Exercise: Would you output the entries below only from the line containing "bbPress (760, 2326)" through the line containing "Contact Us (49, 1814)", exactly as they stand and with both ends included?
§ §
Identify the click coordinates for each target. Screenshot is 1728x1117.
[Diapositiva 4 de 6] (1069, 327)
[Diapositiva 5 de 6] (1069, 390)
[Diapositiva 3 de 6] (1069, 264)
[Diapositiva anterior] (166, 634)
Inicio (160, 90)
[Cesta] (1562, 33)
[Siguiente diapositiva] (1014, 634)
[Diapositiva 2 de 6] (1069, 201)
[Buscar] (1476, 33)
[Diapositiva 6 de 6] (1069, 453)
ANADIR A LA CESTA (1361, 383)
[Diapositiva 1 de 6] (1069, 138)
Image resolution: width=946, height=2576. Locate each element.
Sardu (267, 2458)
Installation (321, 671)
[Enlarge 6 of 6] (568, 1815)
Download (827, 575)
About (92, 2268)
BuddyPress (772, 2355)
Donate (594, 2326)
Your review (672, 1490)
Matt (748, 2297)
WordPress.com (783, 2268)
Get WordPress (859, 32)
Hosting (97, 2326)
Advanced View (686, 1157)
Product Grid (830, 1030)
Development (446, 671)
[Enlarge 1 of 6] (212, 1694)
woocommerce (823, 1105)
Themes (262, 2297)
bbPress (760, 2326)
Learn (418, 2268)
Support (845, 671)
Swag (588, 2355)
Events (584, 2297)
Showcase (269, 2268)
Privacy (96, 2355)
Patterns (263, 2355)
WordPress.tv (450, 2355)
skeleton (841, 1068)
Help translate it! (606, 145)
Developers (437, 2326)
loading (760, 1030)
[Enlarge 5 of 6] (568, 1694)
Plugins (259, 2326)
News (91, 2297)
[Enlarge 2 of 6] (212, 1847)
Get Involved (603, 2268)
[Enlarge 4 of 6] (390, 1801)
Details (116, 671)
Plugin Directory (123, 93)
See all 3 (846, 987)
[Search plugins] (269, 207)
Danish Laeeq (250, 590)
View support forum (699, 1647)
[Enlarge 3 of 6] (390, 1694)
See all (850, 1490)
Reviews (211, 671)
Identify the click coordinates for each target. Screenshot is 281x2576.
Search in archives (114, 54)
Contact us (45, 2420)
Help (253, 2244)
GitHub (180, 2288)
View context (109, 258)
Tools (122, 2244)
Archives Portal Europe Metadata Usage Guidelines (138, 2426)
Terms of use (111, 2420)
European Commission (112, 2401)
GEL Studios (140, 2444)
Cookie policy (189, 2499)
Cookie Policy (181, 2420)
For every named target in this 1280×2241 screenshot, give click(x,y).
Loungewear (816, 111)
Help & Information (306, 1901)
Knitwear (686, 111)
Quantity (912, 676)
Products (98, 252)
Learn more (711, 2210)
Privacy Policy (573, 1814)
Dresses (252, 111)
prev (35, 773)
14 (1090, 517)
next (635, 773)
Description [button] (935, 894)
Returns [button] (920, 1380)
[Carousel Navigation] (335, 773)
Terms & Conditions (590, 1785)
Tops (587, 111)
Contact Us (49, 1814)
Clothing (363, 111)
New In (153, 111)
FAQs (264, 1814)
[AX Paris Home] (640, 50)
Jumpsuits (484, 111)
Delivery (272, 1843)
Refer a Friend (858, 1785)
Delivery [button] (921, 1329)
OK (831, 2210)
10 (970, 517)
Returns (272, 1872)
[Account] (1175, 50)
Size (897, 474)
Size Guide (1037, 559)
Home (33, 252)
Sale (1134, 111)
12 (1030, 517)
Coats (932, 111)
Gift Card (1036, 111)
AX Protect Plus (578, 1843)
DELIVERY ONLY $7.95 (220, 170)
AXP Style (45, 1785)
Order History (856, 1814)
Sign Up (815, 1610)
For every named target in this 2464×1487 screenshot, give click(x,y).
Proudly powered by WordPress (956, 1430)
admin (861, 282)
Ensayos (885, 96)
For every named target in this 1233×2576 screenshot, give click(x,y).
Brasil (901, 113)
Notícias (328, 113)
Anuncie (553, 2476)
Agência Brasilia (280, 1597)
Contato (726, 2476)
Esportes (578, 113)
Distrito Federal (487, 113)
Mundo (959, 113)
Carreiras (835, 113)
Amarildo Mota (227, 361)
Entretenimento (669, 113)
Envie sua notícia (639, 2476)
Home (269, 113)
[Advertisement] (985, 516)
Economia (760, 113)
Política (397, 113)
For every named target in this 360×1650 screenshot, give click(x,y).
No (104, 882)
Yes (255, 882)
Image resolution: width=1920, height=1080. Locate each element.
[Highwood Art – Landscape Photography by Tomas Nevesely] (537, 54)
§ §
Answer to this task:
bbPress (760, 2326)
Learn (418, 2268)
Support (845, 671)
Swag (588, 2355)
Events (584, 2297)
Showcase (269, 2268)
Privacy (96, 2355)
Patterns (263, 2355)
WordPress.tv (450, 2355)
skeleton (841, 1068)
Help translate it! (606, 145)
Developers (437, 2326)
loading (760, 1030)
[Enlarge 5 of 6] (568, 1694)
Plugins (259, 2326)
News (91, 2297)
[Enlarge 2 of 6] (212, 1847)
Get Involved (603, 2268)
[Enlarge 4 of 6] (390, 1801)
Details (116, 671)
Plugin Directory (123, 93)
See all 3 (846, 987)
[Search plugins] (269, 207)
Danish Laeeq (250, 590)
View support forum (699, 1647)
[Enlarge 3 of 6] (390, 1694)
See all (850, 1490)
Reviews (211, 671)
Identify the click coordinates for each target. Screenshot is 281x2576.
Search in archives (114, 54)
Contact us (45, 2420)
Help (253, 2244)
GitHub (180, 2288)
View context (109, 258)
Tools (122, 2244)
Archives Portal Europe Metadata Usage Guidelines (138, 2426)
Terms of use (111, 2420)
European Commission (112, 2401)
GEL Studios (140, 2444)
Cookie policy (189, 2499)
Cookie Policy (181, 2420)
For every named target in this 1280×2241 screenshot, give click(x,y).
Loungewear (816, 111)
Help & Information (306, 1901)
Knitwear (686, 111)
Quantity (912, 676)
Products (98, 252)
Learn more (711, 2210)
Privacy Policy (573, 1814)
Dresses (252, 111)
prev (35, 773)
14 (1090, 517)
next (635, 773)
Description [button] (935, 894)
Returns [button] (920, 1380)
[Carousel Navigation] (335, 773)
Terms & Conditions (590, 1785)
Tops (587, 111)
Contact Us (49, 1814)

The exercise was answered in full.